### Required action
Give the following records again in full and without alteration.

╔══

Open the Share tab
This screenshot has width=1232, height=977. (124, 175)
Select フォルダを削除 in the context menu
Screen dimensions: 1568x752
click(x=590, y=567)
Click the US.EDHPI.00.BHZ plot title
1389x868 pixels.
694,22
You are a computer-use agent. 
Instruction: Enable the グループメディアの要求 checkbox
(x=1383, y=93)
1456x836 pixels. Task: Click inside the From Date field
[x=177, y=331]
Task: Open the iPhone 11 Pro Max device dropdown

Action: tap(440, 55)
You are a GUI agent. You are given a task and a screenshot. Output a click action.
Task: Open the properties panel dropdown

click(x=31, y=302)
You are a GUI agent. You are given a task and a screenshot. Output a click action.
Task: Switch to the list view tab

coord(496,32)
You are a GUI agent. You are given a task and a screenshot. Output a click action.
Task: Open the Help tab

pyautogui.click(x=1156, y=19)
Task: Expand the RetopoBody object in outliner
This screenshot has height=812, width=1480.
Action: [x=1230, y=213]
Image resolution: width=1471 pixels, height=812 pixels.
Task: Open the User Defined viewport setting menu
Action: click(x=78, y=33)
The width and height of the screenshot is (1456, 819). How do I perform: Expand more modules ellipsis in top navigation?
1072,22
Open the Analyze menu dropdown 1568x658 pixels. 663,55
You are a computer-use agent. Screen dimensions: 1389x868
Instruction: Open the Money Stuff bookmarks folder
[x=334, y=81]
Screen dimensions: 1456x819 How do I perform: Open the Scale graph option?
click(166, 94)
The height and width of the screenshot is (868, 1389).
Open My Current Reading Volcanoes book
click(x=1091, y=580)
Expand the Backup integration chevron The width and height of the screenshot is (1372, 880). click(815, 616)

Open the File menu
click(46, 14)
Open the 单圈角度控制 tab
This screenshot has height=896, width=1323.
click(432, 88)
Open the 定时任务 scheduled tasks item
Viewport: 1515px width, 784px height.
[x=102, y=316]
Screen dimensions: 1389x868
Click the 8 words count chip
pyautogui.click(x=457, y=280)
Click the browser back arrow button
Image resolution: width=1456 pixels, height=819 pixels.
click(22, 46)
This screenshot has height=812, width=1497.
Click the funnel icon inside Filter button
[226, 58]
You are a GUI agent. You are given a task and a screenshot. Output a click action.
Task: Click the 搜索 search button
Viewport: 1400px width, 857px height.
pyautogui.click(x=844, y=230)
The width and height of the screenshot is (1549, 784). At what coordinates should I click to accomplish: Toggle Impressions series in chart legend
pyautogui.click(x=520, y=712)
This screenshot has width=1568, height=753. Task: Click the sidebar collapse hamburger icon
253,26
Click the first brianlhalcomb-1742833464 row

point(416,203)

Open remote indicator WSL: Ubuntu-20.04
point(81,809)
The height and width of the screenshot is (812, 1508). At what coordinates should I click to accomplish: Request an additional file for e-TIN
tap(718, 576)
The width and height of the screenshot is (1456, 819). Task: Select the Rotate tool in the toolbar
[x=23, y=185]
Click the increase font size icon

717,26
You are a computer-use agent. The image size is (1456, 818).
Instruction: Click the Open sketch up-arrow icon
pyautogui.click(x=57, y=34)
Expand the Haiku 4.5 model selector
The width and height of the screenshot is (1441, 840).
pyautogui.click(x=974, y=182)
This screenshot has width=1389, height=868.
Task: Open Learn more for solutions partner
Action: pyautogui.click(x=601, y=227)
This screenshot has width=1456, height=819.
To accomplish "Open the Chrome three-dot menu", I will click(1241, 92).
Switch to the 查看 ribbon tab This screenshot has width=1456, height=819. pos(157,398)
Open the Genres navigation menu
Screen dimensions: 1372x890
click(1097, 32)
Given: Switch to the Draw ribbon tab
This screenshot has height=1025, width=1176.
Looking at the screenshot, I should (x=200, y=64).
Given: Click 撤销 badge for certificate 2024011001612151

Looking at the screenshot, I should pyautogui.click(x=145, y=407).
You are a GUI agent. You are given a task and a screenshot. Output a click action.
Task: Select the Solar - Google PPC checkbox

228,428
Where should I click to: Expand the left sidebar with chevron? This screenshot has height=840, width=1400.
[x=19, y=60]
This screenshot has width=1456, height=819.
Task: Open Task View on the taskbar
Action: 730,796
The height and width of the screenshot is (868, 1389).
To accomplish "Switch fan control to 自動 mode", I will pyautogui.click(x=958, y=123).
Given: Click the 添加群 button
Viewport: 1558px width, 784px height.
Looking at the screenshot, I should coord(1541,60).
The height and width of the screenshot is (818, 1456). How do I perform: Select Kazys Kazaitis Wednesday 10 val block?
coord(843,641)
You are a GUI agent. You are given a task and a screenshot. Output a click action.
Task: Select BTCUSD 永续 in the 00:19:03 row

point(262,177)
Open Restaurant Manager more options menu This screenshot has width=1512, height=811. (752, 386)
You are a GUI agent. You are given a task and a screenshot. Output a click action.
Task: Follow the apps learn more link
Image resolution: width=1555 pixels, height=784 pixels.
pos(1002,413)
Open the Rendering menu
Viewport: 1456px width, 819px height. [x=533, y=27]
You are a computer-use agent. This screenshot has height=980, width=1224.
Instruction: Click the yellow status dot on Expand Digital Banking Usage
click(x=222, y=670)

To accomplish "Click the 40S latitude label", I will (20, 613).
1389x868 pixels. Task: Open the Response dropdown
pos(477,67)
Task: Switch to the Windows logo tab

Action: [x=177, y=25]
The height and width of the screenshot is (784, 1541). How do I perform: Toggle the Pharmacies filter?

╚══

### Output for this task
Open the Share tab
This screenshot has width=1232, height=977. (124, 175)
Select フォルダを削除 in the context menu
Screen dimensions: 1568x752
click(x=590, y=567)
Click the US.EDHPI.00.BHZ plot title
1389x868 pixels.
694,22
You are a computer-use agent. 
Instruction: Enable the グループメディアの要求 checkbox
(x=1383, y=93)
1456x836 pixels. Task: Click inside the From Date field
[x=177, y=331]
Task: Open the iPhone 11 Pro Max device dropdown

Action: tap(440, 55)
You are a GUI agent. You are given a task and a screenshot. Output a click action.
Task: Open the properties panel dropdown

click(x=31, y=302)
You are a GUI agent. You are given a task and a screenshot. Output a click action.
Task: Switch to the list view tab

coord(496,32)
You are a GUI agent. You are given a task and a screenshot. Output a click action.
Task: Open the Help tab

pyautogui.click(x=1156, y=19)
Task: Expand the RetopoBody object in outliner
This screenshot has height=812, width=1480.
Action: [x=1230, y=213]
Image resolution: width=1471 pixels, height=812 pixels.
Task: Open the User Defined viewport setting menu
Action: click(x=78, y=33)
The width and height of the screenshot is (1456, 819). How do I perform: Expand more modules ellipsis in top navigation?
1072,22
Open the Analyze menu dropdown 1568x658 pixels. 663,55
You are a computer-use agent. Screen dimensions: 1389x868
Instruction: Open the Money Stuff bookmarks folder
[x=334, y=81]
Screen dimensions: 1456x819 How do I perform: Open the Scale graph option?
click(166, 94)
The height and width of the screenshot is (868, 1389).
Open My Current Reading Volcanoes book
click(x=1091, y=580)
Expand the Backup integration chevron The width and height of the screenshot is (1372, 880). click(815, 616)

Open the File menu
click(46, 14)
Open the 单圈角度控制 tab
This screenshot has height=896, width=1323.
click(432, 88)
Open the 定时任务 scheduled tasks item
Viewport: 1515px width, 784px height.
[x=102, y=316]
Screen dimensions: 1389x868
Click the 8 words count chip
pyautogui.click(x=457, y=280)
Click the browser back arrow button
Image resolution: width=1456 pixels, height=819 pixels.
click(22, 46)
This screenshot has height=812, width=1497.
Click the funnel icon inside Filter button
[226, 58]
You are a GUI agent. You are given a task and a screenshot. Output a click action.
Task: Click the 搜索 search button
Viewport: 1400px width, 857px height.
pyautogui.click(x=844, y=230)
The width and height of the screenshot is (1549, 784). At what coordinates should I click to accomplish: Toggle Impressions series in chart legend
pyautogui.click(x=520, y=712)
This screenshot has width=1568, height=753. Task: Click the sidebar collapse hamburger icon
253,26
Click the first brianlhalcomb-1742833464 row

point(416,203)

Open remote indicator WSL: Ubuntu-20.04
point(81,809)
The height and width of the screenshot is (812, 1508). At what coordinates should I click to accomplish: Request an additional file for e-TIN
tap(718, 576)
The width and height of the screenshot is (1456, 819). Task: Select the Rotate tool in the toolbar
[x=23, y=185]
Click the increase font size icon

717,26
You are a computer-use agent. The image size is (1456, 818).
Instruction: Click the Open sketch up-arrow icon
pyautogui.click(x=57, y=34)
Expand the Haiku 4.5 model selector
The width and height of the screenshot is (1441, 840).
pyautogui.click(x=974, y=182)
This screenshot has width=1389, height=868.
Task: Open Learn more for solutions partner
Action: pyautogui.click(x=601, y=227)
This screenshot has width=1456, height=819.
To accomplish "Open the Chrome three-dot menu", I will click(1241, 92).
Switch to the 查看 ribbon tab This screenshot has width=1456, height=819. pos(157,398)
Open the Genres navigation menu
Screen dimensions: 1372x890
click(1097, 32)
Given: Switch to the Draw ribbon tab
This screenshot has height=1025, width=1176.
Looking at the screenshot, I should (x=200, y=64).
Given: Click 撤销 badge for certificate 2024011001612151

Looking at the screenshot, I should pyautogui.click(x=145, y=407).
You are a GUI agent. You are given a task and a screenshot. Output a click action.
Task: Select the Solar - Google PPC checkbox

228,428
Where should I click to: Expand the left sidebar with chevron? This screenshot has height=840, width=1400.
[x=19, y=60]
This screenshot has width=1456, height=819.
Task: Open Task View on the taskbar
Action: 730,796
The height and width of the screenshot is (868, 1389).
To accomplish "Switch fan control to 自動 mode", I will pyautogui.click(x=958, y=123).
Given: Click the 添加群 button
Viewport: 1558px width, 784px height.
Looking at the screenshot, I should coord(1541,60).
The height and width of the screenshot is (818, 1456). How do I perform: Select Kazys Kazaitis Wednesday 10 val block?
coord(843,641)
You are a GUI agent. You are given a task and a screenshot. Output a click action.
Task: Select BTCUSD 永续 in the 00:19:03 row

point(262,177)
Open Restaurant Manager more options menu This screenshot has width=1512, height=811. (752, 386)
You are a GUI agent. You are given a task and a screenshot. Output a click action.
Task: Follow the apps learn more link
Image resolution: width=1555 pixels, height=784 pixels.
pos(1002,413)
Open the Rendering menu
Viewport: 1456px width, 819px height. [x=533, y=27]
You are a computer-use agent. This screenshot has height=980, width=1224.
Instruction: Click the yellow status dot on Expand Digital Banking Usage
click(x=222, y=670)

To accomplish "Click the 40S latitude label", I will (20, 613).
1389x868 pixels. Task: Open the Response dropdown
pos(477,67)
Task: Switch to the Windows logo tab

Action: [x=177, y=25]
The height and width of the screenshot is (784, 1541). How do I perform: Toggle the Pharmacies filter?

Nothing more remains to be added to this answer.